ABOUT THIS TASK - Please copy each line in the records below that contains the string "pencil".

[Opening SOURCE MATERIAL section]

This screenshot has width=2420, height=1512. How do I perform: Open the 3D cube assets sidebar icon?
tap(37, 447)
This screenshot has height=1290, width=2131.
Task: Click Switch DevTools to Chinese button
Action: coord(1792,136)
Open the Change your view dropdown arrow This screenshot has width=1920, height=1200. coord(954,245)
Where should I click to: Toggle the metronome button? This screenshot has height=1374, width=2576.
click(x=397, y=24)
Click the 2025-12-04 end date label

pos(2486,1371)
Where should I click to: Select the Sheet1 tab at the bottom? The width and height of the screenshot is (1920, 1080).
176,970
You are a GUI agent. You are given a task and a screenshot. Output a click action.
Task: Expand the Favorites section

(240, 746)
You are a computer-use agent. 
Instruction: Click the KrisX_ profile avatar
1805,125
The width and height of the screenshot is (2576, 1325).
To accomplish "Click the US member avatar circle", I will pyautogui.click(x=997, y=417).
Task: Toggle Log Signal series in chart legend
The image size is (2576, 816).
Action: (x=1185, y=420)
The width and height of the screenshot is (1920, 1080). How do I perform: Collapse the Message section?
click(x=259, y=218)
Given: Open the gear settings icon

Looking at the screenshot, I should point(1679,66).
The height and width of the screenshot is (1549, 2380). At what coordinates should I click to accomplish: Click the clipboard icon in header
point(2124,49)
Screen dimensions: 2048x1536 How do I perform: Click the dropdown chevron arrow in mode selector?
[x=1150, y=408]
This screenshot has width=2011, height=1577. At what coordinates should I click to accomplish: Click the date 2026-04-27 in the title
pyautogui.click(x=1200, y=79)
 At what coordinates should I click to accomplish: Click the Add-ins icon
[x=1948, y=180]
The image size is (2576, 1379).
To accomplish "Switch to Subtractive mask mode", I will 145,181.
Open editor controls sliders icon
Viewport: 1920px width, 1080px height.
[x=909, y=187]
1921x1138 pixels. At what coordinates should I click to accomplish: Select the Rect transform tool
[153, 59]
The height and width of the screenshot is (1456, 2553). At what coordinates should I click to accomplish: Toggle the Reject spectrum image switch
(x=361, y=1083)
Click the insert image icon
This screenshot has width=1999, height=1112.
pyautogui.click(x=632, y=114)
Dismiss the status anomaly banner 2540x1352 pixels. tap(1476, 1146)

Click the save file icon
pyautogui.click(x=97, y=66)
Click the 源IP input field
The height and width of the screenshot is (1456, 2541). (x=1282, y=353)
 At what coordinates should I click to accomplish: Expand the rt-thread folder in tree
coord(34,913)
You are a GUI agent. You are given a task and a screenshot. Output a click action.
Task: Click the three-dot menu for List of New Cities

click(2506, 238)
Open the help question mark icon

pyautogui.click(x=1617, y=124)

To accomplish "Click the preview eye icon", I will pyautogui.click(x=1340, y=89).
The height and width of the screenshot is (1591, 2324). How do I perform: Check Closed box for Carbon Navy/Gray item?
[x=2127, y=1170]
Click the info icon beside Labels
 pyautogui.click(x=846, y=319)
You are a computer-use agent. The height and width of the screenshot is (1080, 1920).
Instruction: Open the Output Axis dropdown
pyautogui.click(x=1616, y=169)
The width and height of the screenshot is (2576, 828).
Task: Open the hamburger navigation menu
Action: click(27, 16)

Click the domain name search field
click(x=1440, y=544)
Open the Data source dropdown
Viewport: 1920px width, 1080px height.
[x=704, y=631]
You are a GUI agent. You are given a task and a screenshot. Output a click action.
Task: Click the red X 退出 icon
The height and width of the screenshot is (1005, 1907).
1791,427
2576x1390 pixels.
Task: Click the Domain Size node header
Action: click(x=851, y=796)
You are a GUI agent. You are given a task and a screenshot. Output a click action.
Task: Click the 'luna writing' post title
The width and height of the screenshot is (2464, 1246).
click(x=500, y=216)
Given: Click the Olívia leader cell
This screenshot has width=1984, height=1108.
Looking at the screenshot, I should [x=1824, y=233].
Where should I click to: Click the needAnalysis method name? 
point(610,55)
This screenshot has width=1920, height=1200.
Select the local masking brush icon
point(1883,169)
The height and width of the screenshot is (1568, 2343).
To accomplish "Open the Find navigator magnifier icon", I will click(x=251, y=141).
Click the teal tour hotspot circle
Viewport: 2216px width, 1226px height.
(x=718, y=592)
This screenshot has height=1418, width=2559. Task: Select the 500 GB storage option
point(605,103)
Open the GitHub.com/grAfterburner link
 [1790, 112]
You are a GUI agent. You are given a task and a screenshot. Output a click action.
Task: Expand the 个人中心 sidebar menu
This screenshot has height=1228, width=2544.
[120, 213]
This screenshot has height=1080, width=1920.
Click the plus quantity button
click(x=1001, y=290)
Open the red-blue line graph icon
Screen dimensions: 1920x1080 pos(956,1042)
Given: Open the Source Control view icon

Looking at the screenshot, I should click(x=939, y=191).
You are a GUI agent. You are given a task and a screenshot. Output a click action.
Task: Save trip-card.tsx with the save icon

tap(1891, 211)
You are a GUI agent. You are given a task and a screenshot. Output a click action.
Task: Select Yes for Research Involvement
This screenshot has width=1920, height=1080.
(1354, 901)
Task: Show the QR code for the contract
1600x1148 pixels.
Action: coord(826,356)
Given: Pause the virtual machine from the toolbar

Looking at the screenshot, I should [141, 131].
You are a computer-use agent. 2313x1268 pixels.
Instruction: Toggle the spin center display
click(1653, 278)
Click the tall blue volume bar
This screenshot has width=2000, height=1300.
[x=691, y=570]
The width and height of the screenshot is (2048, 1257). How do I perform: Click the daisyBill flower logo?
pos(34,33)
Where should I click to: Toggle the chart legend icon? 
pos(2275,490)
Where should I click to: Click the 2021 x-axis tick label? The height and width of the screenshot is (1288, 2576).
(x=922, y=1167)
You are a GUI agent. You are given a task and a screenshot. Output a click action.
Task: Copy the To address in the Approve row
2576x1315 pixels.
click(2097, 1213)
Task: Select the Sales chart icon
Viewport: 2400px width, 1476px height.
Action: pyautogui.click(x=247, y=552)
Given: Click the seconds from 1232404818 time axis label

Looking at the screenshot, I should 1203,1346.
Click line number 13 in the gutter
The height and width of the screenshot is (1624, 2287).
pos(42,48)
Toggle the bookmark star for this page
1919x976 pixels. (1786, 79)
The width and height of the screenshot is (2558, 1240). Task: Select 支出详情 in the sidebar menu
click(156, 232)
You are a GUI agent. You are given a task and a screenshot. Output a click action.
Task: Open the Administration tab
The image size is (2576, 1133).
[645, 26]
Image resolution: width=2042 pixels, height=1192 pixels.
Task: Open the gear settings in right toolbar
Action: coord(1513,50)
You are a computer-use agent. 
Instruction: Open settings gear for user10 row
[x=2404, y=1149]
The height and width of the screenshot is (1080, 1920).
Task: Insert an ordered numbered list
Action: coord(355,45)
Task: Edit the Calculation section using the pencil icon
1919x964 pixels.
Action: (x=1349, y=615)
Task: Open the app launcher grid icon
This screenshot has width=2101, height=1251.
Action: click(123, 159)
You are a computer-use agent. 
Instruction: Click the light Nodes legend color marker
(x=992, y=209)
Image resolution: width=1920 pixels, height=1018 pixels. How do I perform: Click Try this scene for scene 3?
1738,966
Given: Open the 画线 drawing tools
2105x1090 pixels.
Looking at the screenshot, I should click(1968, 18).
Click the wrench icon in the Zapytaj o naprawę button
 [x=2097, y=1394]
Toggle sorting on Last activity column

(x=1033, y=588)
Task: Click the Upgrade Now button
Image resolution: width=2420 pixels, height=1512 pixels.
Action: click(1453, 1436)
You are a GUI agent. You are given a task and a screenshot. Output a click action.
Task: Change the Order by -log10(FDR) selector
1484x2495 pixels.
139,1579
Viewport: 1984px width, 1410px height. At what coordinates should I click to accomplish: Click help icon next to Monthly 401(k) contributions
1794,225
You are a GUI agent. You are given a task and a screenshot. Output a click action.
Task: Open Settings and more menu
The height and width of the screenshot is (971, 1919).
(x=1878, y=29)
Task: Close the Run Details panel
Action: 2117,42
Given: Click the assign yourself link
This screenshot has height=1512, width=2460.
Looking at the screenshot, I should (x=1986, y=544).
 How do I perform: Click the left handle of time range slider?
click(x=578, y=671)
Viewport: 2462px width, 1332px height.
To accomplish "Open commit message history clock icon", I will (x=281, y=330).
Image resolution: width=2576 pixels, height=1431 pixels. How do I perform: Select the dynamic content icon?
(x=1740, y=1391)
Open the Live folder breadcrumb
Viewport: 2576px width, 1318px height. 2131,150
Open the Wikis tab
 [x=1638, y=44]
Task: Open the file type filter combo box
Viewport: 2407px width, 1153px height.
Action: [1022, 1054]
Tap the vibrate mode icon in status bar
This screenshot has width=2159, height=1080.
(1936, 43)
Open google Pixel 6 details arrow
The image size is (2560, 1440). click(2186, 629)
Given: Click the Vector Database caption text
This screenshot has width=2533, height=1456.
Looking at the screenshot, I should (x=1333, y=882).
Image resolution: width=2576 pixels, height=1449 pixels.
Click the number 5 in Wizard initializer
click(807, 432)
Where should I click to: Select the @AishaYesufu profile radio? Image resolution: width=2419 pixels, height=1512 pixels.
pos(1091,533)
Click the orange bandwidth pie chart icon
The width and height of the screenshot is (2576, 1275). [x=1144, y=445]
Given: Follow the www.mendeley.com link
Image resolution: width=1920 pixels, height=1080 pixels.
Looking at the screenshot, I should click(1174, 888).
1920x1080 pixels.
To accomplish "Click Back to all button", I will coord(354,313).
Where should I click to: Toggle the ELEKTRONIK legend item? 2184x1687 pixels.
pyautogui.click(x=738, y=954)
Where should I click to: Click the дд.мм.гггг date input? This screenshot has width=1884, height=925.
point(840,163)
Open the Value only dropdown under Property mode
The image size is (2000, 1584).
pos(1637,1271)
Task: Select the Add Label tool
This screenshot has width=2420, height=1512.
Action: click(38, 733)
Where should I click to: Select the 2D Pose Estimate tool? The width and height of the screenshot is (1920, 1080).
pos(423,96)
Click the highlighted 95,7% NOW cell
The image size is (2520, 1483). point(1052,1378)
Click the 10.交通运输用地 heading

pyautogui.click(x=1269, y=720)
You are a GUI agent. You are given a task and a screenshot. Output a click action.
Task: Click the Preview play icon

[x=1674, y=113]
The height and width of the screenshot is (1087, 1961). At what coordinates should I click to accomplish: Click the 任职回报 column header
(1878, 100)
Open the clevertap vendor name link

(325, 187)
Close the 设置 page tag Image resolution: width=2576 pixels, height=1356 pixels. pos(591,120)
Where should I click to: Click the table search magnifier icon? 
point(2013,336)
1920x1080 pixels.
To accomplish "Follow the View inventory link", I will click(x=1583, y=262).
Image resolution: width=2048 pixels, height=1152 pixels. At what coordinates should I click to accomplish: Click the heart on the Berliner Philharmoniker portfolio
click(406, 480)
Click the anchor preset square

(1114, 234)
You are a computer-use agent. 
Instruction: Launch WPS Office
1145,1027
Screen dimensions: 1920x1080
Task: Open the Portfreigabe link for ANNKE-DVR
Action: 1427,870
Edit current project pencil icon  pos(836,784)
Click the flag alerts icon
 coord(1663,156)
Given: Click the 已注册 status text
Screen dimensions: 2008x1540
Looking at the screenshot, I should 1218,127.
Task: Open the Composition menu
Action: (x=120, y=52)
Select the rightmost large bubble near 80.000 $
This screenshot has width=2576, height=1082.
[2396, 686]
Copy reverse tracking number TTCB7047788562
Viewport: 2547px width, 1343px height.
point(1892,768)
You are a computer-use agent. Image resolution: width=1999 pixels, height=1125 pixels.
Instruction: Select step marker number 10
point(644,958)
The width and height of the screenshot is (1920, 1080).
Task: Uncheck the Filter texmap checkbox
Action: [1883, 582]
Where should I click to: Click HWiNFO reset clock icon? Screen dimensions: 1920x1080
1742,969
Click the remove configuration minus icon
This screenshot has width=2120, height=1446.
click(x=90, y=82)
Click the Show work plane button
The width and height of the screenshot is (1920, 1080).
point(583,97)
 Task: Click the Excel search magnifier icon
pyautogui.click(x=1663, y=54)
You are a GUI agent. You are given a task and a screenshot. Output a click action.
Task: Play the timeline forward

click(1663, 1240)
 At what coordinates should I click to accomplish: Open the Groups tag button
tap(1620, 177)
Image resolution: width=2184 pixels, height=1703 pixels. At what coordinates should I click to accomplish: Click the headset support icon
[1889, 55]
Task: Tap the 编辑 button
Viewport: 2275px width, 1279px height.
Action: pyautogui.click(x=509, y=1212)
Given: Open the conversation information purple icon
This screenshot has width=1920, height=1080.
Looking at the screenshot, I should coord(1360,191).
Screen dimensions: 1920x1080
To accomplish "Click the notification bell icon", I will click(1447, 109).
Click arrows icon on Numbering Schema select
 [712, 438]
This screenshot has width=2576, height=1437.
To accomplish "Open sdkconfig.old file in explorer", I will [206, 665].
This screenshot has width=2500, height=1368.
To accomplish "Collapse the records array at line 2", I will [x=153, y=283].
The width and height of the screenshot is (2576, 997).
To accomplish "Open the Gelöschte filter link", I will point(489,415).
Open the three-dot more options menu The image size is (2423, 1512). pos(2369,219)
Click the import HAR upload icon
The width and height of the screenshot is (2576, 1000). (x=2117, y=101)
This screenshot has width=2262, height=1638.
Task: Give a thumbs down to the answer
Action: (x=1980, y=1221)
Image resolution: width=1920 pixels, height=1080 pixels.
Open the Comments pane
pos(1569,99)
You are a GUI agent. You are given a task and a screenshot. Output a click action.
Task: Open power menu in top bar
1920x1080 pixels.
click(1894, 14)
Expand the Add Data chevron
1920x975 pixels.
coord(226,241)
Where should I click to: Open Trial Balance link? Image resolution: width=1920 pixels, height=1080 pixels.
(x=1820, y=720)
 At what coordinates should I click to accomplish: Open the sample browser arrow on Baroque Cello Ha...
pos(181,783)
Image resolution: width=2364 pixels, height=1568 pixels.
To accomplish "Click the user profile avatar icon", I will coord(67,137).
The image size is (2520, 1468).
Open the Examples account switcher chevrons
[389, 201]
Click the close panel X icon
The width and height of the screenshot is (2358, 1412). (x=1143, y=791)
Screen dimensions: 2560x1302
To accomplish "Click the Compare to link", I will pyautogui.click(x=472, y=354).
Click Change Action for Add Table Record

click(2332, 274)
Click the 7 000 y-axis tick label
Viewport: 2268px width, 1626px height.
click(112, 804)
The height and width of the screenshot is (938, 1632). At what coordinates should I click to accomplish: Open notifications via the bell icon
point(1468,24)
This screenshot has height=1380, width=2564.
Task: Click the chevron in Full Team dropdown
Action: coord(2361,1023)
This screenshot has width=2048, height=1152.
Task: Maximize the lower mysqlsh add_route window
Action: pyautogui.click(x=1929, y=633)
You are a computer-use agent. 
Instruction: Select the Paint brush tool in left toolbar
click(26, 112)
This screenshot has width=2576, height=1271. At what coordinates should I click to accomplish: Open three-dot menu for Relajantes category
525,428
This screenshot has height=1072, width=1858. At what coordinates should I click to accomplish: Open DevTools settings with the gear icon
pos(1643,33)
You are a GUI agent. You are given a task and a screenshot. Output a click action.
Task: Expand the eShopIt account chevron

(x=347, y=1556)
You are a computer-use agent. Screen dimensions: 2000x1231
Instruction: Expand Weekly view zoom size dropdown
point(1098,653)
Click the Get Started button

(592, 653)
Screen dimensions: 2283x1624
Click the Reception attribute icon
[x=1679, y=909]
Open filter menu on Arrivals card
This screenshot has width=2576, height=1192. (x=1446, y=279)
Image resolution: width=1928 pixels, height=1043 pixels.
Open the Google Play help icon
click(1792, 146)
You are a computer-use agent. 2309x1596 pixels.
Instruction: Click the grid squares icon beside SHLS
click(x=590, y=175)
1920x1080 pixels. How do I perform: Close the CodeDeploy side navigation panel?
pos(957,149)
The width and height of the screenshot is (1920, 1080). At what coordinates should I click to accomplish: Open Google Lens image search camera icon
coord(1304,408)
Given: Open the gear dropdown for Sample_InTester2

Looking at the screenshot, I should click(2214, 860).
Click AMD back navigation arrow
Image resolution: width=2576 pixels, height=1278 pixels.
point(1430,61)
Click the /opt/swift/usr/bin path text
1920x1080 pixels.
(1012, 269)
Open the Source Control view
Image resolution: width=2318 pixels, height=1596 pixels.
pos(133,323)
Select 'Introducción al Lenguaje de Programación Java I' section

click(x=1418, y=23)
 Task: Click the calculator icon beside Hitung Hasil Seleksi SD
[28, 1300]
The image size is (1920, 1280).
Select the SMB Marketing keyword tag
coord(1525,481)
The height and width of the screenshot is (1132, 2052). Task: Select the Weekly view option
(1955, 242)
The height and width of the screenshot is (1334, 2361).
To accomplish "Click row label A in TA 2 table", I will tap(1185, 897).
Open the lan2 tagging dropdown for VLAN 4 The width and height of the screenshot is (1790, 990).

[Closing SOURCE MATERIAL section]

COMPLETED TASK -
Task: Edit the Calculation section using the pencil icon
Edit current project pencil icon  pos(836,784)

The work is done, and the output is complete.